DATA FOR THIS TASK:
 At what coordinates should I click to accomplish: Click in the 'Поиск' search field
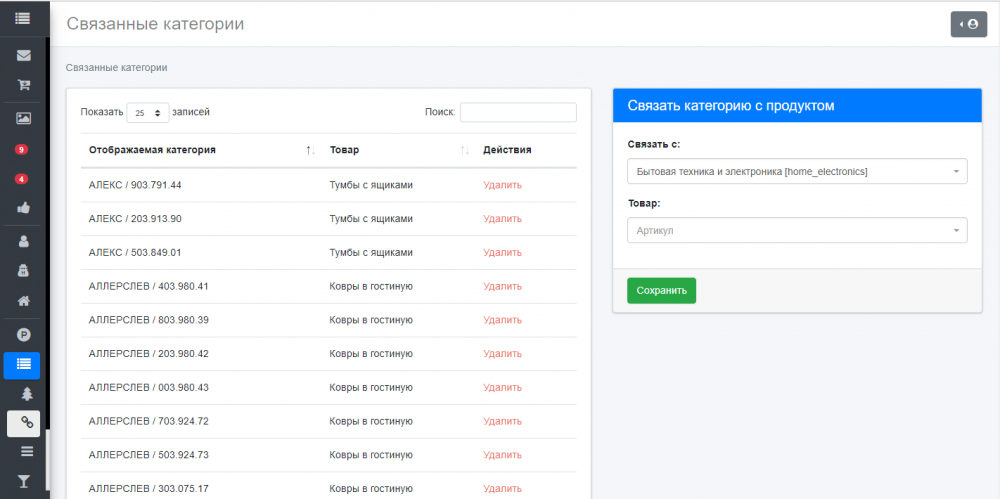[518, 113]
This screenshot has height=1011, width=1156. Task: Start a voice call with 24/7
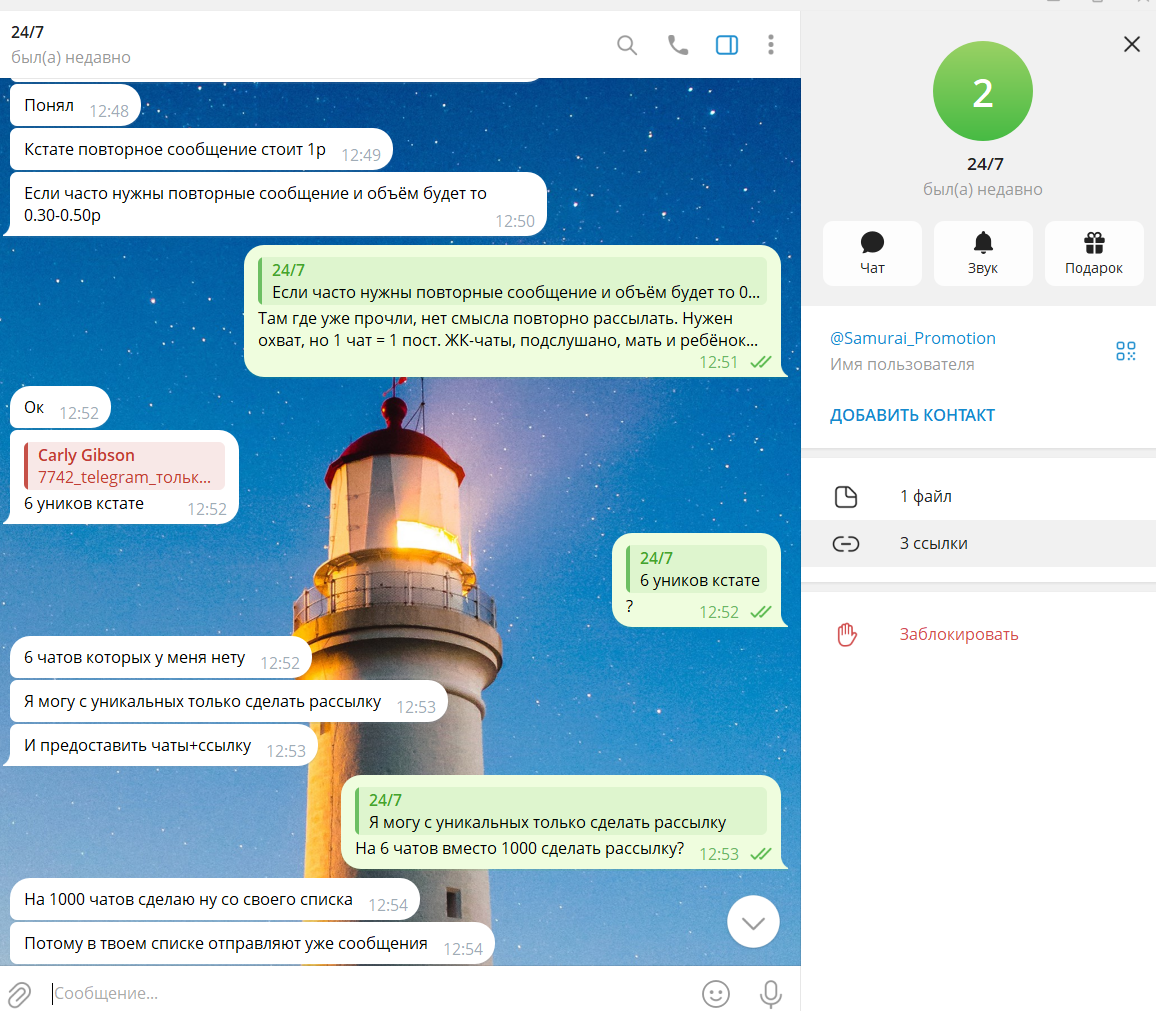(x=677, y=45)
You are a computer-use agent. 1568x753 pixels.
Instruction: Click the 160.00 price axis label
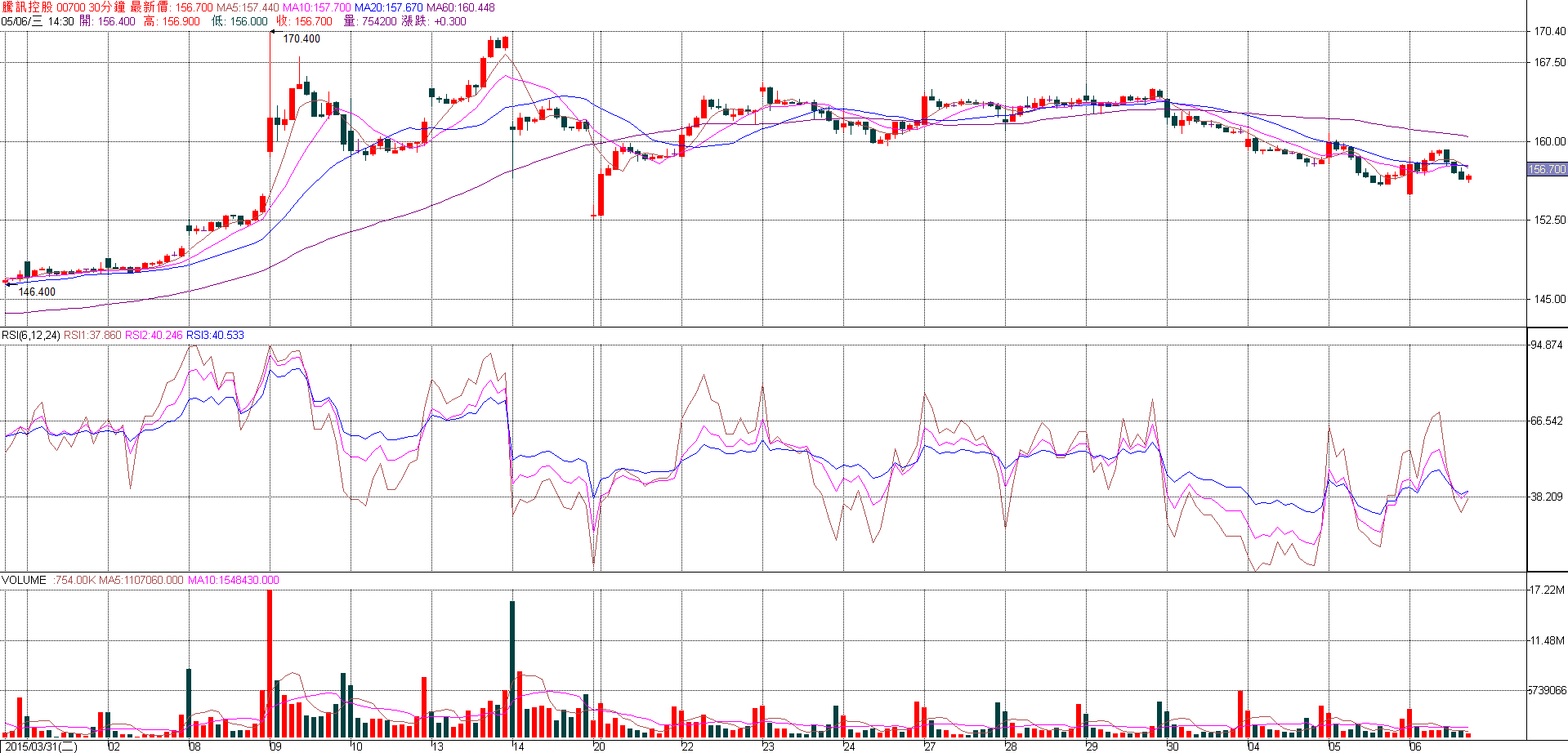1549,141
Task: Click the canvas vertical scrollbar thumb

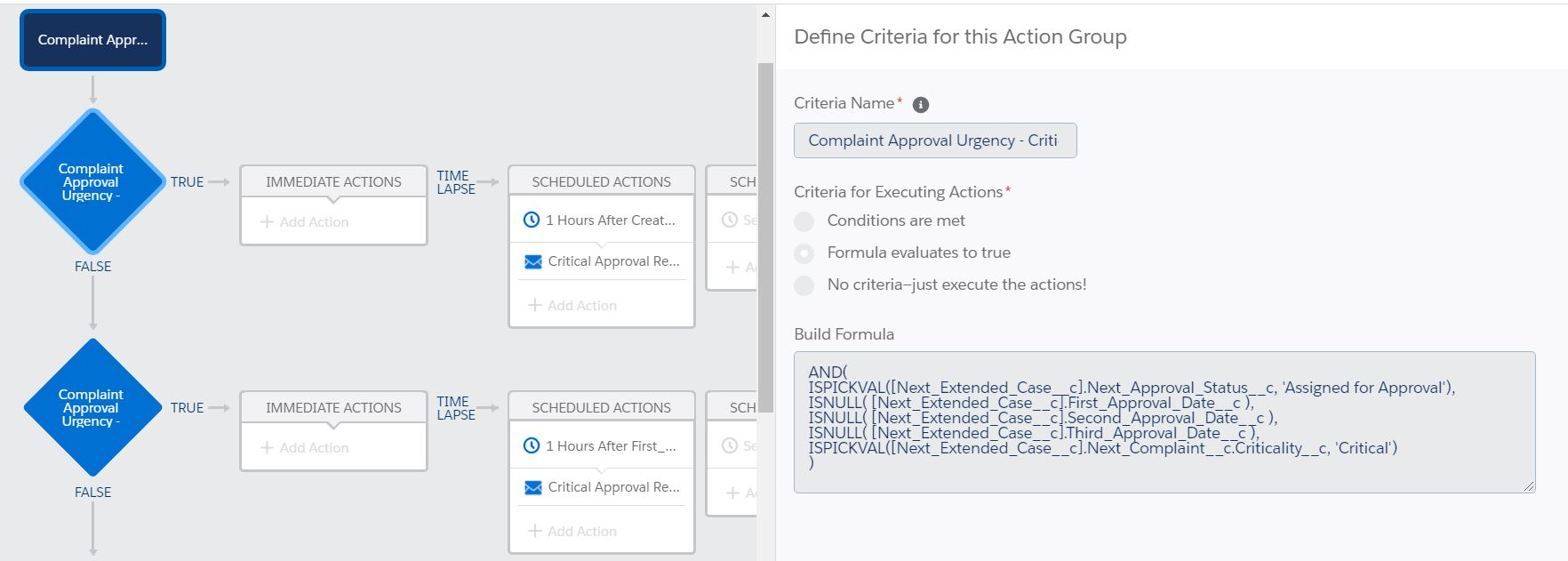Action: [765, 222]
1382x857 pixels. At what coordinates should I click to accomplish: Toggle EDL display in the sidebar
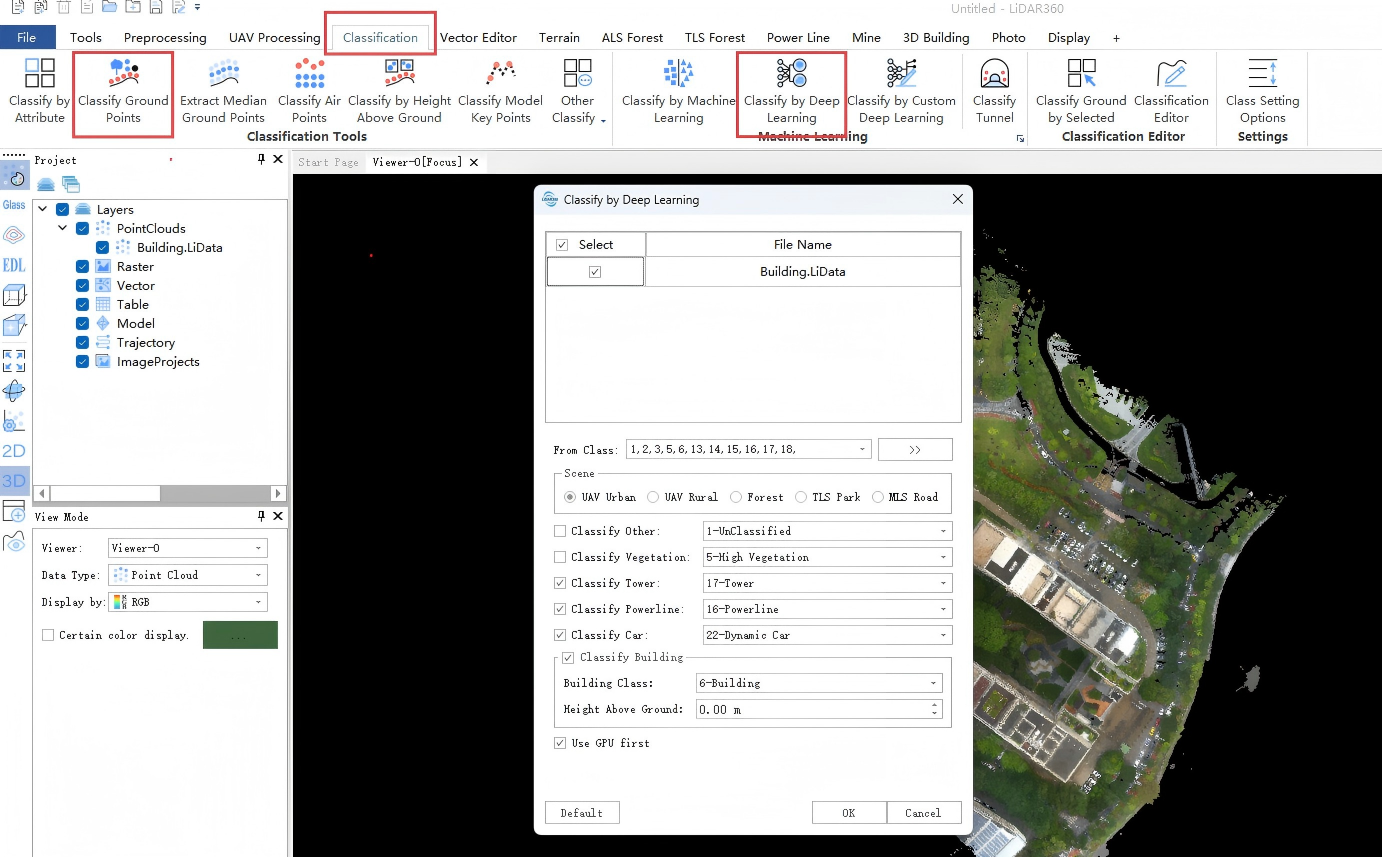pos(14,265)
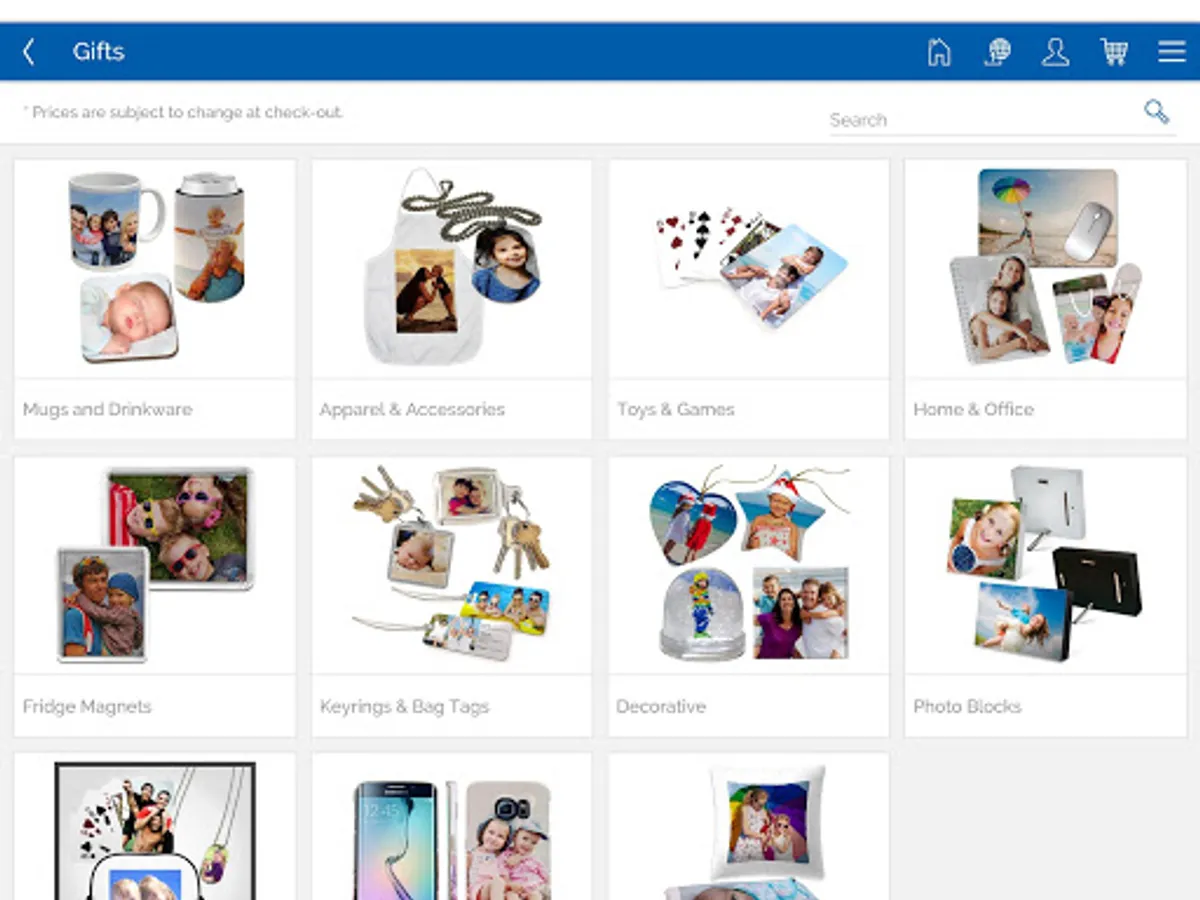View the shopping cart icon
Viewport: 1200px width, 900px height.
(1114, 52)

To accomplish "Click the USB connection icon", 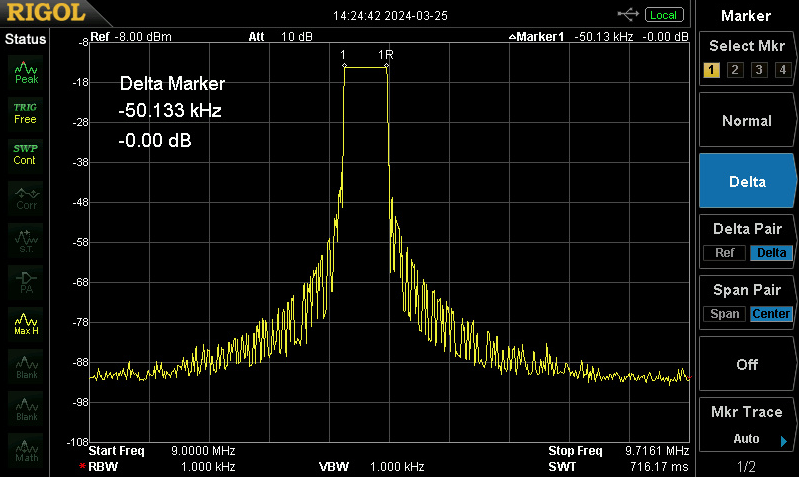I will pos(629,14).
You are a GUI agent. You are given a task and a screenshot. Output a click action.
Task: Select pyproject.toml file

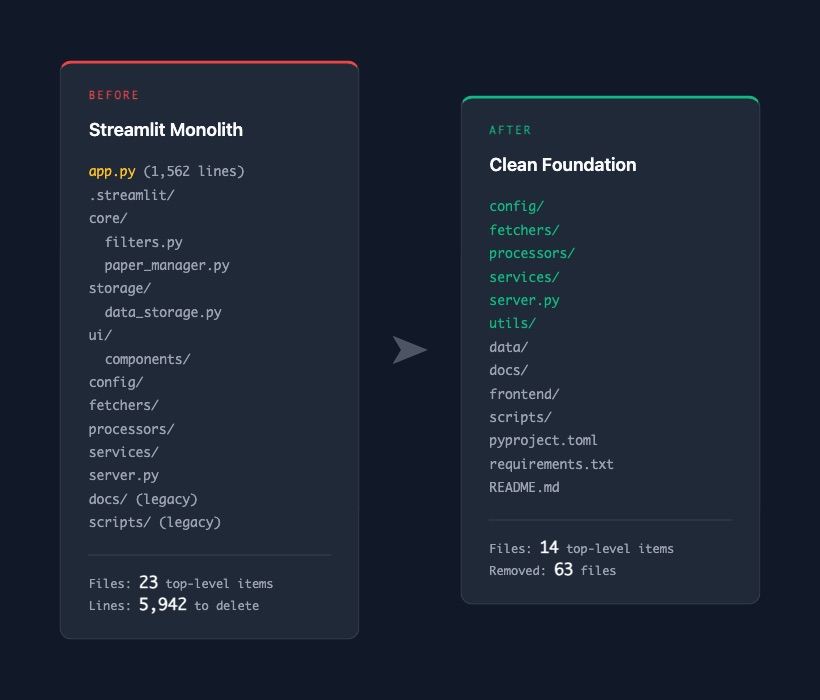pos(543,440)
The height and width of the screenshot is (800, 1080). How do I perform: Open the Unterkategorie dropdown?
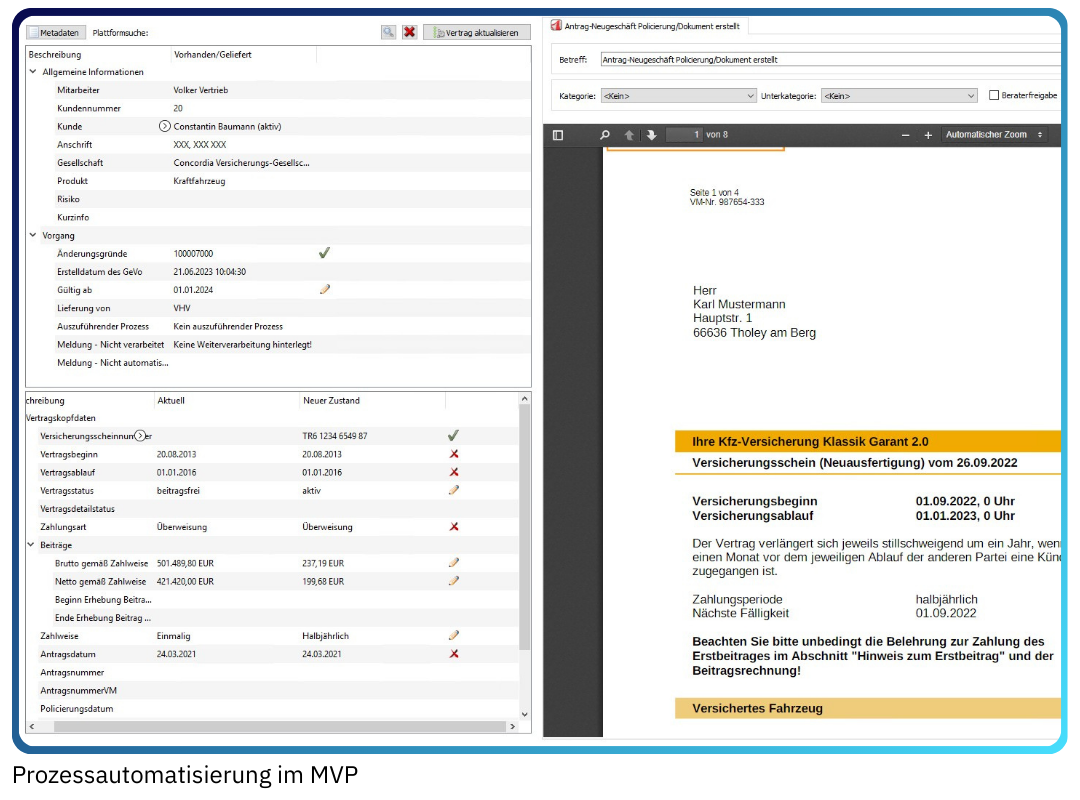[898, 96]
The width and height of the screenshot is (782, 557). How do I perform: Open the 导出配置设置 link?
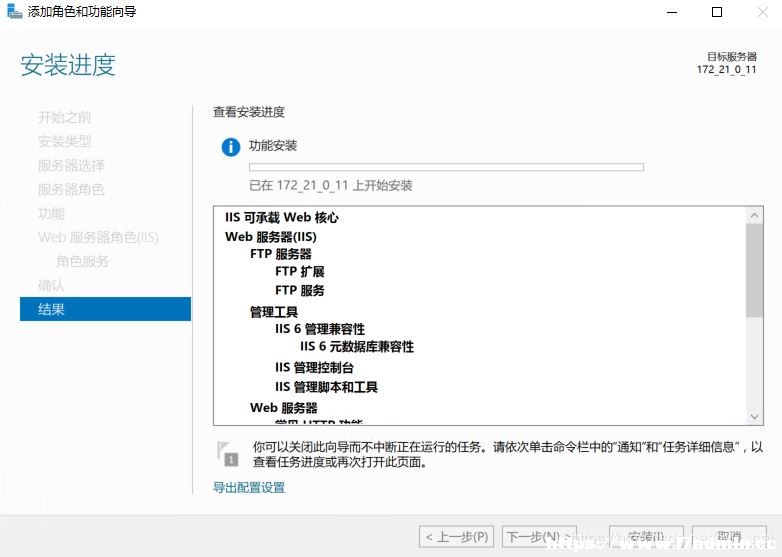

WORK TO BE COMPLETED: All lines above that contain the word "agent" are to be copied.

EXERCISE SOLUTION:
You are a computer-use agent. 1568x753 pixels.
You are a GUI agent. You are given a task and a screenshot. Output a click action.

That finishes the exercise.